Row by Row
Carol Thompson built a quiet legacy of service on Thursday Island, turning up for her people with steadiness, humility, and a heart for the work. This is her story.
By Tom Hearn
The tide is low on Thursday Island, the sea pulled back just enough to expose the old stones along the shoreline. Carol Thompson sits beneath the shade of a beach almond tree, her feet planted in the sand, the breeze moving softly through the broad leaves above us. She has lived most of her life within walking distance of this beach. Even now, as she enters the final stages of her life and her health deteriorates, she is calm, practical, and fully present.
“I was never in too much of a hurry,” she says. “I always tried to do things properly though; it was how we were brought up”.
Carol tells me when she was a kid she ate her corn row by row. Never rushed. Never skipping ahead. It was a small habit, barely worth noticing at the time, but it became a pattern for her whole adult life. Methodical. Careful. Seeing things through.


Carol Anne McGrath was born on 3 January 1950 on Thursday Island, into a family where self-sufficiency was not an idea but a necessity, and where cultural identity, faith, and community responsibility were quietly lived rather than spoken about. She is Mualgal of the Siganilgal Tribe, with deep ancestral connections through her great-great-grandmother Iaga, her Moa Island lineage, and the long family line that followed.
Her cultural story carries many crossings. Iaga married Sam Geata, a Niue Islander also known as Bozi Savage. Their daughter Flora, later married a Singaporean man who came through the pearling industry as an indentured worker. From those unions came Jumula Aramina, and from her, Clara Eileen Dubbins, Carol’s mother. Each generation carried culture forward while adapting to changing worlds, holding Island identity alongside the realities of church, labour, and colonial systems.
Carol’s totems reflect the forces that shaped her life. Sigai, the flying fish. Waleku, the frilled neck lizard. Sager, the south-east trade winds. Movement, grounding, and endurance.
Her mother, Claire (Dubbins) McGrath, was first and foremost a housewife and great mum, and when her children grew up and left home, her focus turned heavily into volunteer work and she sold many raffle tickets for QATB in front of IBIS and was recognised for this work. Before this, she was member of the Anglican Ladies Guild. And worked at both Anglican and Catholic Fetes. She later spent seventeen years as President of the Thursday Island Ladies Bowls Club and became a lifetime member. Hot dog selling, report writing, chair stacking and floor mopping was all simply part of the community work that she performed whilst with different NGOs.
Carol was the only girl between two brothers. She learned early how to hold her own. She climbed trees, scraped knees, beat boys at marbles, and learned how to be observant without demanding attention. Life was full but ordered. Chores came before play. Firewood was chopped and stacked. Water was pumped by hand ready for the evening shower. Before the wet season, her father climbed inside the rainwater tank to scrub it clean. By five to five, children were home. Bath, dinner, washing up, bed by 8.30.

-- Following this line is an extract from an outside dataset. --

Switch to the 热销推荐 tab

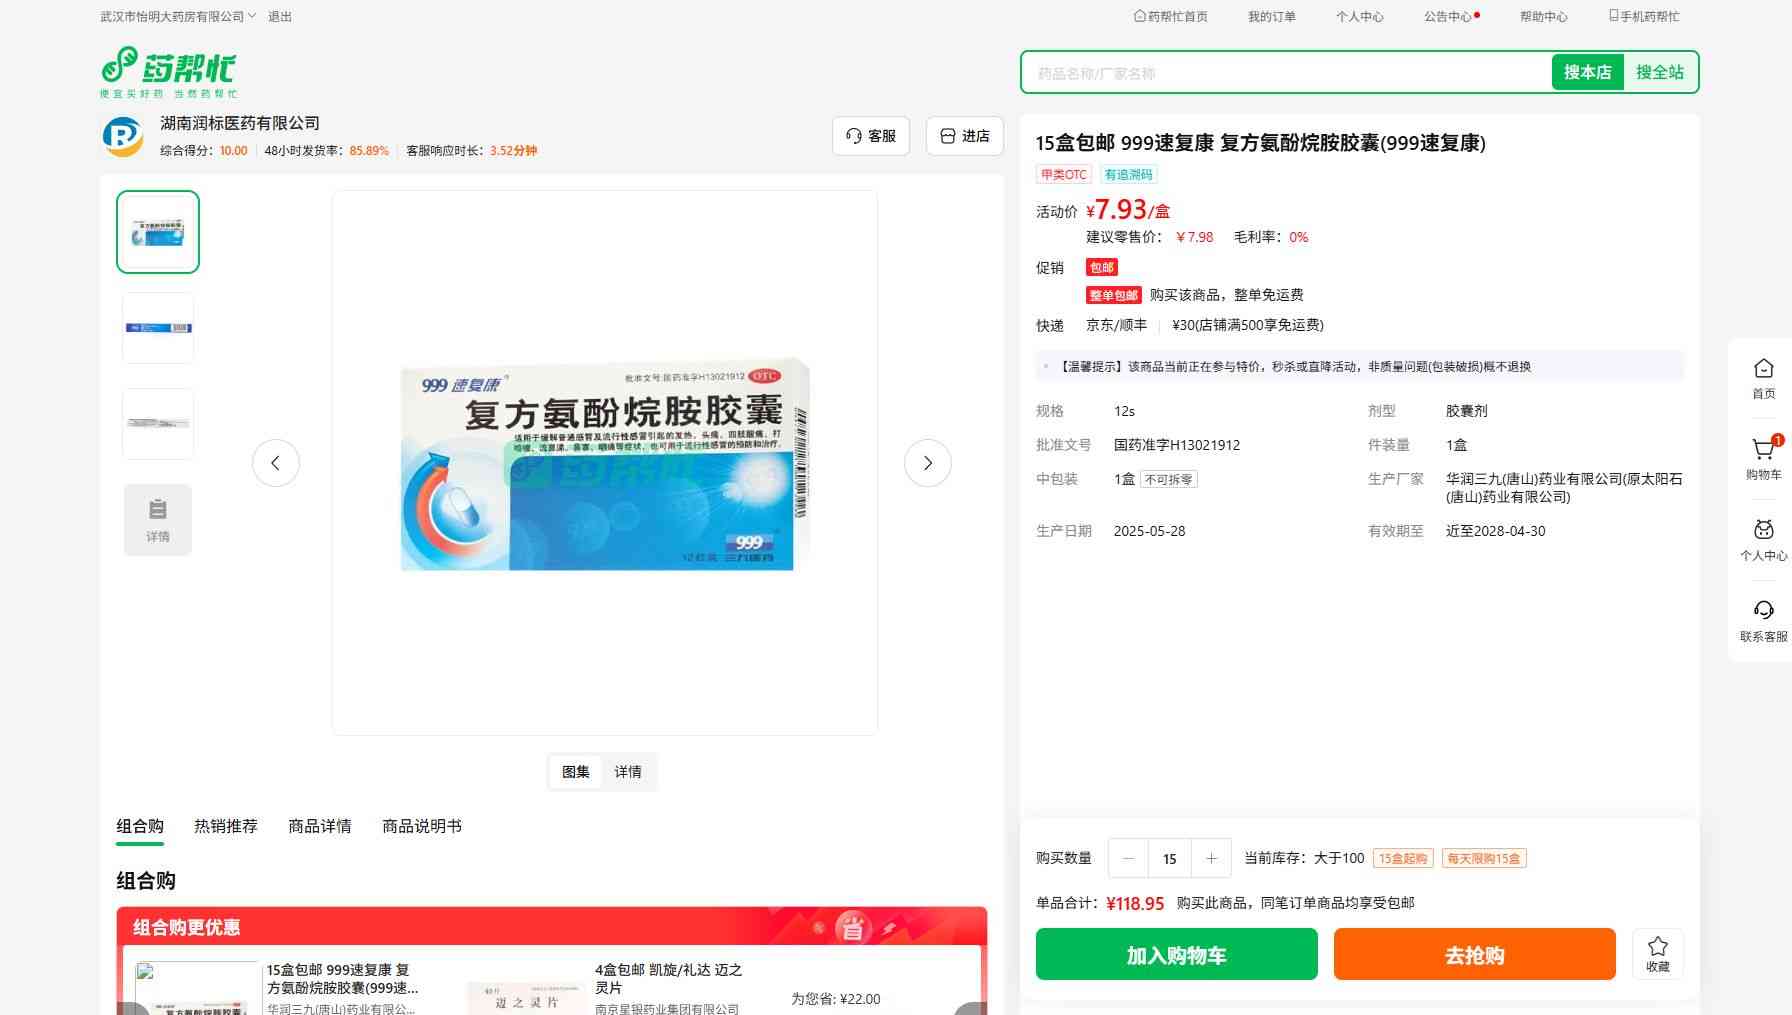pos(225,826)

At fifteen, before her Junior exam results had even arrived, Carol’s father walked her into the Department of Native Affairs. She was offered a job on the spot. One week’s holiday, then straight to work. It was 5th December 1965. She would go on to work for more than fifty years across government and community organisations.
But it was never the paid work that defined her, although it was this work that assisted with the most part of her life.
It was the volunteering.
Carol’s voluntary work began in 1974 when she 24 years old and her last child was just ten months old. She used the cot in the tuckshop at Thursday Island State School and got on with the job. School fetes. Church fetes. Community events. Then football.
She joined Patrick Mills to help start the Wahmere football team in the late 1970s as their secretary, and in the early 1980s, she was asked by her Postmaster boss to join the Torres Strait Rugby League in an effort to involve more women. Every Saturday, she sold hot dogs at the oval with Treasurer and cousin Eddie Dubbins, then went home to help run the Wahmere barbecue with Maria Mills at their home. She lived next door. The secretarial work came naturally. She was a shorthand typist for years and had to do the minutes.
Community services in 1988 followed with Mura Kosker Sorority Inc. and Ellie Gaffney also drew her into becoming a member of NGOs e.g. Torres Strait Co-Op Society, Port Kennedy Assn Island and Star of the Sea Home for the Aged, where Carol was the secretary when the facility was built. Kailang Dorante asked her to help further the Lena Passi Women’s Shelter. They incorporated the organisation together. Romina Fujii asked her to work alongside her at Port Kennedy Association, where Carol remained from 1988 to 2015 when became very close friends. At its peak, with Romina at the helm and Carol as Vice, Port Kennedy ran seven programs and employed twenty-eight staff. Carol was on management when the hall was built, and on the night of the gala opening however, she was camping on the floor of the shelter office, doing voluntary night shift there.
“I never thought of it as volunteering,” Carol says. “It was just what you did…helping out. Someone had to do it.”
She worked closely with Regional Managers/Regional Directors within the Department, with Ana Bissett at the Island Coordinating Council, and with women who valued her ability to ask difficult questions. Romina Fujii once told her she needed Carol to “keep her honest”. Kailang Dorante said the same. Carol laughs when she repeats it and says she learnt a lot from these women and is proud to have carried on where they left off in. They just basically went full steam ahead.
“I was probably playing devil’s advocate,” she says. “But it helped them see things better and build stronger cases and find solutions to the community’s advantage.”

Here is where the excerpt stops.